Reforms to Chile’s Inclusion Law on school admissions go against the evidence and international human-rights law

0 comments | 5 shares

Estimated reading time: 10 minutes

If Chile wants to advance towards a society that gives all children equal opportunities to develop, the government should look to evidence-based educational policies that respect international human-rights law, write María Isidora Palma (LSE Social Policy) and Vicente Silva (Human Rights Centre, Essex University).

In May 2015, the Chilean government passed the Inclusion Law, which sought to regulate school admissions, end arbitrary selection, and eliminate the “shared funding” system through which families were obliged to pay fees to schools already receiving state subsidies. The law aimed to allow parents to choose and access educational institutions regardless of their economic capacity and to prevent publicly funded schools from profit-seeking.

Then Education Minister Adriana Delpiano after the passage of the Inclusion Law in 2015 (Ministerio de EducaciónCC BY-NC-ND 2.0)

This represented a step forward in the recognition of education as a human right, as was recognised by the UN Special Rapporteur on the right to education, who called it “a significant step in the reform process in that it ensures everyone’s entitlement to have access to public education without discrimination or exclusion.”

However, despite the successful results of the Inclusion Law’s implementation, the current government led by Sebastian Piñera has presented a draft law that would introduce further changes to public school admissions, arguing that the effort and merit behind academic outcomes require greater recognition. The proposed changes include allowing early-specialisation and high-attainment schools to use their own admission mechanisms to evaluate academic merit, with 30 per cent of places reserved for students with strong academic performance.

Debate on the proposal has centred on parents’ right to choose their children’s education and on whether or not selection mechanisms are an appropriate way of recognising merit. Defenders of the proposal argue that “merit exists, [and] to recognise it is to cultivate talent, [whereas] not recognising it rewards laziness”. But there are numerous issues with this view in terms of equality of opportunity, freedom of choice, empirical evidence on educational outcomes, and even human rights.
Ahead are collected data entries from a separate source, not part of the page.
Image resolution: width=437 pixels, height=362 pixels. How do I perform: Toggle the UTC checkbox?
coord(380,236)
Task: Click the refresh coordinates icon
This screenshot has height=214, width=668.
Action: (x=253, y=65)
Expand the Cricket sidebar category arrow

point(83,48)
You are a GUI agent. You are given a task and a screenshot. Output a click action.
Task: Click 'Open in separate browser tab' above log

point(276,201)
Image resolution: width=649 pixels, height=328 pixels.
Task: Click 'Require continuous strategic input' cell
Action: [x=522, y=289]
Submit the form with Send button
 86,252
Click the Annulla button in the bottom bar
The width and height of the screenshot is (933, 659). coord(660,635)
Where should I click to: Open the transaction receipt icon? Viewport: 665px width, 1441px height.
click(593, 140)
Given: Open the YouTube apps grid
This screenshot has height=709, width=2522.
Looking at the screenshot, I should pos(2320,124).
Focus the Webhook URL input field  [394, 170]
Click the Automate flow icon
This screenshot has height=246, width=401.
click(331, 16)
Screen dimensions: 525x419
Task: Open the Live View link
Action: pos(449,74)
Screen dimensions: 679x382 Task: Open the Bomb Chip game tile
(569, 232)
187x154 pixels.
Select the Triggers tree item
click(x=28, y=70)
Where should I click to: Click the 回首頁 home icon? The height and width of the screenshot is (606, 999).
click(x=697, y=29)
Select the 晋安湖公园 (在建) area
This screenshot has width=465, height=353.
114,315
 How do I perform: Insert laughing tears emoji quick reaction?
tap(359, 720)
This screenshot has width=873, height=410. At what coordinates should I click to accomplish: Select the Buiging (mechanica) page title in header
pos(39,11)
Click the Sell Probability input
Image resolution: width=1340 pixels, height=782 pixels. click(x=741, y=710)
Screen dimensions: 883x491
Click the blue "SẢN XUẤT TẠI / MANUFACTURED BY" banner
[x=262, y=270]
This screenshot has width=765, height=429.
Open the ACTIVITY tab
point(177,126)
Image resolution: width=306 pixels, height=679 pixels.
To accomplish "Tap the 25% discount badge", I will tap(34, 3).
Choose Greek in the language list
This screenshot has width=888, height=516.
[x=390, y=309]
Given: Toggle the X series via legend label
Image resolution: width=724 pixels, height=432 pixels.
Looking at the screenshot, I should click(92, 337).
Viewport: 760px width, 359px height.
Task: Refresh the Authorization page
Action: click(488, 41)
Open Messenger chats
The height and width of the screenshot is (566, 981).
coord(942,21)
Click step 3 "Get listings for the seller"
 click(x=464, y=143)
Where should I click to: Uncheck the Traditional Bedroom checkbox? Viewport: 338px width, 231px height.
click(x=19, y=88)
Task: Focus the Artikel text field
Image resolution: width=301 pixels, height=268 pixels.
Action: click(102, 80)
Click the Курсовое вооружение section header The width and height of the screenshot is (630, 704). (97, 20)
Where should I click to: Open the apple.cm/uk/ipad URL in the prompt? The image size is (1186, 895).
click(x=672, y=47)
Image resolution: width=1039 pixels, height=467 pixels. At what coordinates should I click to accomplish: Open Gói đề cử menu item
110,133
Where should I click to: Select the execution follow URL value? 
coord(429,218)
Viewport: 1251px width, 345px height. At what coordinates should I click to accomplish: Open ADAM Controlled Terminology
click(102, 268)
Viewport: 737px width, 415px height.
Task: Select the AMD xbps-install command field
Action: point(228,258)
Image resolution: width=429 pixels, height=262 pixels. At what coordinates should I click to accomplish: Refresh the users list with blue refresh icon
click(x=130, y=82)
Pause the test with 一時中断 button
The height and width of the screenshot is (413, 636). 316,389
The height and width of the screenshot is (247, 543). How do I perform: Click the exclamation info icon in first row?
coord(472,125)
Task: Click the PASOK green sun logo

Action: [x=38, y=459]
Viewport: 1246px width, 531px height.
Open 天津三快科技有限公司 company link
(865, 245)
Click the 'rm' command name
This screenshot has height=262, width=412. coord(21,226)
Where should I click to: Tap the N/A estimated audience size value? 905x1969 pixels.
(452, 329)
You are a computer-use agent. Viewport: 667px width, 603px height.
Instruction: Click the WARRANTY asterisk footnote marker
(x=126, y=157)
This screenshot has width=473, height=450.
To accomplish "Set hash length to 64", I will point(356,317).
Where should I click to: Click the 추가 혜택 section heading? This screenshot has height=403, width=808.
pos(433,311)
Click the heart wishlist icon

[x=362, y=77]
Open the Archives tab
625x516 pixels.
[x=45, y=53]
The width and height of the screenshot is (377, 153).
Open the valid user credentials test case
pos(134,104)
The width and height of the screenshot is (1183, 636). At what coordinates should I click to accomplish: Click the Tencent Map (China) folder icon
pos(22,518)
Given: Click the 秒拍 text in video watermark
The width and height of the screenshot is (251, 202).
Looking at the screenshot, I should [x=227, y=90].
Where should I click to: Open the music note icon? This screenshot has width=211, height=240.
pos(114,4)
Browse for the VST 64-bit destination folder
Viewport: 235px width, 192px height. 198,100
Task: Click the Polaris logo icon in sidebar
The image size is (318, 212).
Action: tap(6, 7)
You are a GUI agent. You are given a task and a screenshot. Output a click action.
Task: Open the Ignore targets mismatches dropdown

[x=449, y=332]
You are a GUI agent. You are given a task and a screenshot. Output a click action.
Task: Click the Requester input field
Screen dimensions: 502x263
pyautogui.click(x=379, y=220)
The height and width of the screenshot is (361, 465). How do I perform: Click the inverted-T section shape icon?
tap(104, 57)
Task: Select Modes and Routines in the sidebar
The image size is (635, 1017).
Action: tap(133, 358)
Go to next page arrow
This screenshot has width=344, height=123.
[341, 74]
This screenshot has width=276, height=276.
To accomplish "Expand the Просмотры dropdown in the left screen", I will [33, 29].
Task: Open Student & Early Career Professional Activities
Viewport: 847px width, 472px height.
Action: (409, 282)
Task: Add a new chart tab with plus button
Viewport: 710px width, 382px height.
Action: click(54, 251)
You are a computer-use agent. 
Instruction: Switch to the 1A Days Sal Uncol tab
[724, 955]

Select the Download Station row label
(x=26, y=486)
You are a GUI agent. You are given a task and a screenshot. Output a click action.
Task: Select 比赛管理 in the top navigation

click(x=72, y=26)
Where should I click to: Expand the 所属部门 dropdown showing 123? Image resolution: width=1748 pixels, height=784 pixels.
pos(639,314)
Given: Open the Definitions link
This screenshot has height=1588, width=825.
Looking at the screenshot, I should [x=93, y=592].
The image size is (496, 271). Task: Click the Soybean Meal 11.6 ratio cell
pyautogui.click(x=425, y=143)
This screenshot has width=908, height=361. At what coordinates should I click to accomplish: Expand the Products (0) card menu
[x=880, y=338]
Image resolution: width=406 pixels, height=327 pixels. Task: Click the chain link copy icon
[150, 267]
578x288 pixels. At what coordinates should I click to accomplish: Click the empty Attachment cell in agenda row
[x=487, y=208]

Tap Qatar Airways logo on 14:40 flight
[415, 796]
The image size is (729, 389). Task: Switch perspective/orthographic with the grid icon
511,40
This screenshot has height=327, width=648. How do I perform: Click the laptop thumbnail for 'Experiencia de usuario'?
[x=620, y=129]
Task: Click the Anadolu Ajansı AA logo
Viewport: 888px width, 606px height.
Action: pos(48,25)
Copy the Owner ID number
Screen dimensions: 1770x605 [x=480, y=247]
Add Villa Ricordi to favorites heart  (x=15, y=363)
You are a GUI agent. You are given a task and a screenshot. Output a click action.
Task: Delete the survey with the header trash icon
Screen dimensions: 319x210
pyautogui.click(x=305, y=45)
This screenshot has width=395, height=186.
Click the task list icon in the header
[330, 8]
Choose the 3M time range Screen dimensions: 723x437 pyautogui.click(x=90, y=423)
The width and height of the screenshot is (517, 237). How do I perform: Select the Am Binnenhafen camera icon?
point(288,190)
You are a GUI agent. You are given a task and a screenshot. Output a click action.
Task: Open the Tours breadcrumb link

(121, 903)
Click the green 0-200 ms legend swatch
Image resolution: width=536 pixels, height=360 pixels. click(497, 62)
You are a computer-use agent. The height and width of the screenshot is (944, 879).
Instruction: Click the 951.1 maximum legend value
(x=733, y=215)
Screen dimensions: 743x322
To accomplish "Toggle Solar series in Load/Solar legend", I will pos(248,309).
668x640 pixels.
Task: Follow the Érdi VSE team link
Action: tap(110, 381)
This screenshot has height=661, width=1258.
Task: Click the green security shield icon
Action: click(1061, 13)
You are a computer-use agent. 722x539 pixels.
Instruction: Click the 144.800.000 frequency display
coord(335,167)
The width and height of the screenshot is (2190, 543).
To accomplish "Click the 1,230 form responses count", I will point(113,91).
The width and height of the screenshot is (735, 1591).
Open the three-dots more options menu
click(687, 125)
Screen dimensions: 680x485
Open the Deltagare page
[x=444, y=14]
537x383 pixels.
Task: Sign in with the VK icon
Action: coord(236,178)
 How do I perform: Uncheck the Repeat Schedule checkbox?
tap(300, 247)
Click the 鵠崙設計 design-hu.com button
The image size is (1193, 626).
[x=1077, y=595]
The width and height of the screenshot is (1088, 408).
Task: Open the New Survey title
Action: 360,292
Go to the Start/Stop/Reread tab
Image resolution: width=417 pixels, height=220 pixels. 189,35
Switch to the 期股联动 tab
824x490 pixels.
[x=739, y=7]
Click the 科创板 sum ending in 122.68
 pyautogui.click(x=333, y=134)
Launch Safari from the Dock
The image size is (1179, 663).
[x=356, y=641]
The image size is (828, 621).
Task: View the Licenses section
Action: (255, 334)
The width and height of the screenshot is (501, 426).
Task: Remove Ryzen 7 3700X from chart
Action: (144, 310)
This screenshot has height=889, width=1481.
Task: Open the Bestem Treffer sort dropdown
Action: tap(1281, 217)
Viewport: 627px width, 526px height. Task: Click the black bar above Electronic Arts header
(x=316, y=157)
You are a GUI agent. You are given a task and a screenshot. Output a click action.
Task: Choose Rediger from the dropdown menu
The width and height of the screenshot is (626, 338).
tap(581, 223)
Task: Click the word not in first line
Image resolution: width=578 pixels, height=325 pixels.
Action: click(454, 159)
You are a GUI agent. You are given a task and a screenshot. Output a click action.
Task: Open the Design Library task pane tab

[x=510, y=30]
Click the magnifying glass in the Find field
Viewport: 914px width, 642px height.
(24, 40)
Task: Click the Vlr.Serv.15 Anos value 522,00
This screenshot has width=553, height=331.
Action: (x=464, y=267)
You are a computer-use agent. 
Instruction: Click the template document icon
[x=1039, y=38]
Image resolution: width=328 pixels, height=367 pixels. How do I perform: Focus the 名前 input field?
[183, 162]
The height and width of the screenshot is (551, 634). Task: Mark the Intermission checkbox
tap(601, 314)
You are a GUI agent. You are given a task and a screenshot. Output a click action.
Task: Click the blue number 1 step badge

Educational selection in contexts of inequality

First of all, when making links between merit, effort, and academic outcomes, Chile’s high levels of inequality cannot be ignored.

If Chile were Finland, where virtually all 15-year-old students have similarly high attainment, selecting at that age would be less problematic. But Chile’s combination of selectivity and numerous other market-based educational policies have made the school system the most segregated in the OECD, with academic performance strongly linked to socioeconomic status. Selecting students in seventh grade based on their academic performance ignores the educational disadvantages faced by vulnerable children.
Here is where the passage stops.